The default career advice for senior engineers in 2025 still goes something like: "stack credibility, get to FAANG, comp matures." It works. It's been working for two decades. I don't have anything against it.

I'm also not doing it.

Part of this is personal — I have a family, I live in Tempe, I have side projects I care about — but part of it is reading where the field is going, and I think the FAANG default is a worse bet in 2026 than it was in 2018, and I think the best frontend engineers I know are quietly betting elsewhere.

Three things have shifted that the default career advice hasn't fully absorbed:

One. The compensation ceiling at non-FAANG companies is closer to FAANG than it used to be. Five years ago a senior at FAANG made roughly twice what a senior at a Series-C startup made. Today the gap is more like 30-40% and the startup compensation is more loaded toward equity that occasionally hits. The marginal return on chasing FAANG comp has compressed. Not eliminated. Compressed.

Two. The interesting work has decentralized. The infrastructure-scale problems FAANG used to be uniquely positioned to solve are now solvable by smaller teams using the same tools. The problems that ARE uniquely interesting at FAANG are research-flavored, and most of those are concentrated in a few teams that are very hard to get on. The median FAANG engineering job is pretty similar to the median Series-B engineering job in 2026. It's just bigger.

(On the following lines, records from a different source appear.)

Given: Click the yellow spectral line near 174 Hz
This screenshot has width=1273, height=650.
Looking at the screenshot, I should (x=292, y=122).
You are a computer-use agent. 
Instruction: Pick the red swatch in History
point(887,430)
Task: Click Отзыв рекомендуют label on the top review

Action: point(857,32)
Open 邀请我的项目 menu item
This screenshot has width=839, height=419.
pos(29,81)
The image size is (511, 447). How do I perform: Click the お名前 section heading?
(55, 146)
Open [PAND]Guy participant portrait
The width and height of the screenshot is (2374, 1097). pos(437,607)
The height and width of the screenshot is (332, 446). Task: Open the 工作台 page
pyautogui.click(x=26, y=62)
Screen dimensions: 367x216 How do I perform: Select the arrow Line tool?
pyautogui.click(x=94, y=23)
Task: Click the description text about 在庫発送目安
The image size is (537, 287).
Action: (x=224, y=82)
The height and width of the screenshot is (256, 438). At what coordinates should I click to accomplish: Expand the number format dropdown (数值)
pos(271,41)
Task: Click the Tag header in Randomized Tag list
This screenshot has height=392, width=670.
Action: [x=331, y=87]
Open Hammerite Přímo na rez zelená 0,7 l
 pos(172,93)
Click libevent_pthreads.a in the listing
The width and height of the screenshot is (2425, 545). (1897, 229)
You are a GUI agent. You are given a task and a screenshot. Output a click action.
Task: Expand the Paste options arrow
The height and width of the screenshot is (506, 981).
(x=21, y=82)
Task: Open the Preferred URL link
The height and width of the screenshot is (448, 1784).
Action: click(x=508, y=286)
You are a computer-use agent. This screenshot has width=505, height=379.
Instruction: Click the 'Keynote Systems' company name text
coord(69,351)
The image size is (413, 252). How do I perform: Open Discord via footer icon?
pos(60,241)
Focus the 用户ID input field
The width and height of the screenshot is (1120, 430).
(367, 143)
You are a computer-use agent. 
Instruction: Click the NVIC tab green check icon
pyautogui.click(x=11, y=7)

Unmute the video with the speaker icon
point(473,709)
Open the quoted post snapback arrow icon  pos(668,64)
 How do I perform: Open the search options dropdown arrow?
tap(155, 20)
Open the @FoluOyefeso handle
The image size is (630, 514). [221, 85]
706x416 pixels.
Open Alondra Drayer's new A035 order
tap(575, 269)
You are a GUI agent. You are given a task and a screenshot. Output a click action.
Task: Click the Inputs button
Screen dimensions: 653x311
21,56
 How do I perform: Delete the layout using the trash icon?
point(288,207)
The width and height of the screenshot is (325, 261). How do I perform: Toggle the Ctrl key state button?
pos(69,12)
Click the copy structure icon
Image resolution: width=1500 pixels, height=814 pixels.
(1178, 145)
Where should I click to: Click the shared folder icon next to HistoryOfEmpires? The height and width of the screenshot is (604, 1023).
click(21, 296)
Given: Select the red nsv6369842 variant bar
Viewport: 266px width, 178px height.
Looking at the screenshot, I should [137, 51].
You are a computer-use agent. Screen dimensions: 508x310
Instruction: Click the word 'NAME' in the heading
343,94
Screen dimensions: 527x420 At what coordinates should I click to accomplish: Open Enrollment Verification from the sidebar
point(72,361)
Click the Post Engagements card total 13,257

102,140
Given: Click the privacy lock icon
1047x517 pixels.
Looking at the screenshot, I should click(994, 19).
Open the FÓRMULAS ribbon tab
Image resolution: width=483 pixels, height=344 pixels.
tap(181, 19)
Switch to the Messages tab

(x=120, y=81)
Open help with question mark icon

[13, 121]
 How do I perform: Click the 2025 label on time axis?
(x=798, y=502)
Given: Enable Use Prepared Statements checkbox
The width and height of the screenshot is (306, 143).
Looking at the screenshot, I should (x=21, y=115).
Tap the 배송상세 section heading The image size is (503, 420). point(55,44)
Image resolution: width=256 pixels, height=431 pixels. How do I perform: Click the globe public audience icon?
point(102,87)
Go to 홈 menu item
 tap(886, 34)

Three. The skill development curve at smaller companies is faster. This was always true. What's changed is how steeply true it is. At a 30-person startup you're going to touch infra, design, product, customer support — within a year. At a FAANG you're going to specialize. Specialization compounds well over decades. Generalization compounds well in a market where junior engineers are increasingly augmented by AI tooling and the marginal value of "I can ship the whole thing alone" is rising.

The places I think frontend talent is actually concentrating in 2026:

Mid-stage product companies that take design seriously. Companies in the $50M-$500M revenue range where the founder still has opinions about the marketing site. The work is shipping things real users use, the bar is high, the team is small enough that good engineers move the needle.

Vertical SaaS where the moat is operational, not technical. Healthcare, legal, government services. Less glamorous than the consumer companies. More durable. The frontend complexity is real because the workflows are real. The companies pay seniors well because they have to.

Solo or small-team SaaS founders who are also engineers. This is its own track and it's the one I'm closest to. Not for everyone — most engineers shouldn't run a SaaS — but for the engineers who can, the leverage on a senior skillset is uncapped.

Where I'd be cautious in 2026:

  • Ad-tech and crypto continue to consume engineering talent and produce outcomes that are middling on the median.
  • Pure AI companies — meaning, companies whose entire business is "we trained a model" — concentrate around a small number of winners. Most of the second-tier ones won't make it, and the engineering interview-to-offer ratio is brutal.

I'm not trying to talk anyone out of FAANG. The path is real and I have friends who are happy on it. I AM saying that "FAANG is the obvious move" is no longer accurate, and the alternative paths have improved enough that the second-best option in 2018 is more like the equally-good option in 2026.

If you're a senior engineer wondering what's next: there are more good answers now than there used to be. That's good news.